IQSS / dataverse-client-r

R Client for Dataverse Repositories

Home Page:https://iqss.github.io/dataverse-client-r

Geek Repo:Geek Repo

Github PK Tool:Github PK Tool

Support `versions` argument in get_file/get_dataframe

kuriwaki opened this issue · comments

For datasets that periodically update (e.g. this is on V6), it would be good for the get_* functions to have an option to specify the version number.

Looks like there is an API for that
https://guides.dataverse.org/en/latest/api/dataaccess.html#download-by-dataset-by-version

However, see #27 for an error in dataset_versions.

We already seem to have this, it's just not documented and was passed through .... But files that no longer exist in :latest are not caught. Should be ready after fixing that.

library(dataverse)
library(readr)
packageVersion("dataverse")
#> [1] '0.3.10'

# setup
doi <- "doi:10.70122/FK2/PPIAXE"
Sys.setenv(DATAVERSE_SERVER = "demo.dataverse.org")

fun <- function(x) read_tsv(x, col_types = cols())


# Expected Success
d1 <- get_dataframe_by_name("nlsw88.tab", doi, .f = fun, version = 1)
d2 <- get_dataframe_by_name("nlsw88.tab", doi, .f = fun, version = 1.1)
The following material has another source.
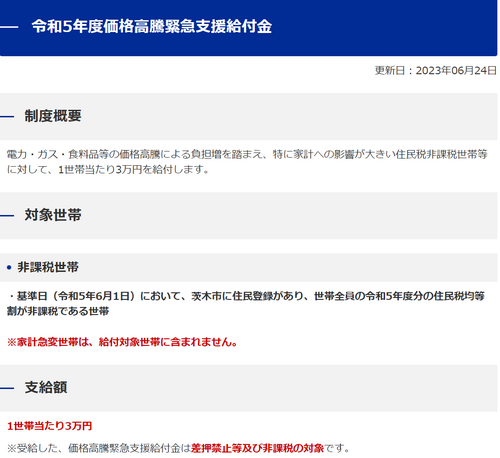Click the blue dash beside 支給額

tap(7, 388)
# Expected ERROR - version 5 does not exist
d3 <- get_dataframe_by_name("nlsw88.tab", doi, .f = fun, version = 99)
#> Error in dataset_files(prepend_doi(x), key = key, server = server, ...): Not Found (HTTP 404). Failed to Dataset version 99 of dataset 1734015 not found.


# ERROR to fix
# A filename that no longer exists on latest version
# https://dataverse.harvard.edu/dataset.xhtml?persistentId=doi:10.7910/DVN/GDF6Z0&version=4.0
cc <- get_dataframe_by_name(
  filename = "CCES16_Common_OUTPUT_Jul2017_VV.tab",
  version = 4,
  dataset = "10.7910/DVN/GDF6Z0",
  server = "dataverse.harvard.edu",
  original = TRUE,
  .f = haven::read_dta)
#> Error in get_fileid.character(x = dataset, file = filename, ...): File not found

Created on 2022-01-12 by the reprex package (v2.0.1)